Please first generate the data splits or use the data splits we provide.

cd data/kitti/ImageSets
python split.py <label_ratio> <split_num>
cd ../../..

For example:

cd data/kitti/ImageSets
python split.py 0.01 4
cd ../../..

Then generate the infos and dbinfos, and rename kitti_dbinfos_train_3712.pkl.

python -m pcdet.datasets.kitti.kitti_dataset create_kitti_infos \
tools/cfgs/dataset_configs/kitti_dataset.yaml
mv data/kitti/kitti_dbinfos_train_3712.pkl data/kitti/kitti_dbinfos_train.pkl

Then generate the new gt_database based on the data split.
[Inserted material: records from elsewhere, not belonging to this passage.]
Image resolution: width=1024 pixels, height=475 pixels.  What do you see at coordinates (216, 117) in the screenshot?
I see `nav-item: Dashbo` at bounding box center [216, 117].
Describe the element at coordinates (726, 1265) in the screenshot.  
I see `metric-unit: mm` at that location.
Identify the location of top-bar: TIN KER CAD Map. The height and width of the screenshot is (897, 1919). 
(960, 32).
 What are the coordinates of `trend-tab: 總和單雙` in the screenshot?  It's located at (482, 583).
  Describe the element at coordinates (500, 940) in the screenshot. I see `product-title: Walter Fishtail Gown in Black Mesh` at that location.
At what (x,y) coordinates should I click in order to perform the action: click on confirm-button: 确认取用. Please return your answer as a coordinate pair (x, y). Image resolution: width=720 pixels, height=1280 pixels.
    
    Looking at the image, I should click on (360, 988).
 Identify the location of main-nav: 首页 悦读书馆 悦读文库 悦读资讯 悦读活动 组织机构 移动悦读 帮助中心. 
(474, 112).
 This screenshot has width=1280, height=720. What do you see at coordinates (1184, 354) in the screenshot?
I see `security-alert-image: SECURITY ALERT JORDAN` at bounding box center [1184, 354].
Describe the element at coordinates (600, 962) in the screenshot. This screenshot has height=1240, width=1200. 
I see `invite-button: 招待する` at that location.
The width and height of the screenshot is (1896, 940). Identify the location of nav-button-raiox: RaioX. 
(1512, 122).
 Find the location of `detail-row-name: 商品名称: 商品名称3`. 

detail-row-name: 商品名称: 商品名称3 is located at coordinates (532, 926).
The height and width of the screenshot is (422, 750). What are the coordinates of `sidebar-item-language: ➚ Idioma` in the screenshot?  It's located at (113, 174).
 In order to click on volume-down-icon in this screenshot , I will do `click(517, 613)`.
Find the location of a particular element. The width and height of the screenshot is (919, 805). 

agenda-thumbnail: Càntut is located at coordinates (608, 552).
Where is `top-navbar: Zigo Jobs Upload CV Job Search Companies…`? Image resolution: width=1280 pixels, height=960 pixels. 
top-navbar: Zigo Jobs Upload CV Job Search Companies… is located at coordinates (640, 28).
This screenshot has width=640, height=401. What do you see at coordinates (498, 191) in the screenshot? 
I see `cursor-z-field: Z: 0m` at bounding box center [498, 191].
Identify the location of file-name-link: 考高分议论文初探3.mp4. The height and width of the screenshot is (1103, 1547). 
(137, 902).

python -m pcdet.datasets.kitti.kitti_dataset create_part_dbinfos \
tools/cfgs/dataset_configs/kitti_dataset.yaml <split_name_Without_txt>

For example:

python -m pcdet.datasets.kitti.kitti_dataset create_part_dbinfos \
tools/cfgs/dataset_configs/kitti_dataset.yaml train_0.01_1

Pre-training

GPUS_PER_NODE=<num_gpus> sh scripts/slurm_pretrain.sh <partition> \
<job_name> <num_gpus> --cfg_file ./cfgs/kitti_models/pv_rcnn.yaml \
--split <split_name_without_txt> --extra_tag <log_folder_name> \
--ckpt_save_interval <ckpt_save_interval> \
--repeat <number_of_traverses_of_dataset_in_one_epoch> \
--dbinfos <pkl_name_of_dbinfos>

For example:

GPUS_PER_NODE=8 sh scripts/slurm_pretrain.sh p1 pretrain_0.01_1 8 \
--cfg_file ./cfgs/kitti_models/pv_rcnn.yaml --split train_0.01_1 \
--extra_tag split_0.01_1 --ckpt_save_interval 4 --repeat 10 \
--dbinfos kitti_dbinfos_train_0.01_1_37.pkl

Training

GPUS_PER_NODE=<num_gpus> sh scripts/slurm_train.sh <partition> \
<job_name> <num_gpus> --cfg_file ./cfgs/kitti_models/pv_rcnn_ssl_60.yaml \
--split <split_name_without_txt> --extra_tag <log_folder_name> \
--ckpt_save_interval <ckpt_save_interval> --pretrain_model <path_to_pretrain_model> \
--repeat <number_of_traverses_of_dataset_in_one_epoch> --thresh <iou_thresh> \
--sem_thresh <sem_cls_thresh> --dbinfos <pkl_name_of_dbinfos>

For example:

GPUS_PER_NODE=8 sh scripts/slurm_train.sh p1 train_0.01_1 8 \
--cfg_file ./cfgs/kitti_models/pv_rcnn_ssl_60.yaml --split train_0.01_1 \
--extra_tag split_0.01_1 --ckpt_save_interval 2 \
--pretrained_model "../output/cfgs/kitti_models/pv_rcnn/split_0.01_1/ckpt/checkpoint_epoch_80.pth" \
--repeat 5 --thresh '0.5,0.25,0.25' --sem_thresh '0.4,0.0,0.0' \
--dbinfos kitti_dbinfos_train_0.01_1_37.pkl

Note: Currently only the first element of sem_thresh is used (class-agnostic). And the batch size per GPU card is currently hardcoded to be 1+1 (labeled+unlabeled).

Acknowledgement

This codebase is based on OpenPCDet (commit a7cf5368d9cbc3969b4613c9e61ba4dcaf217517).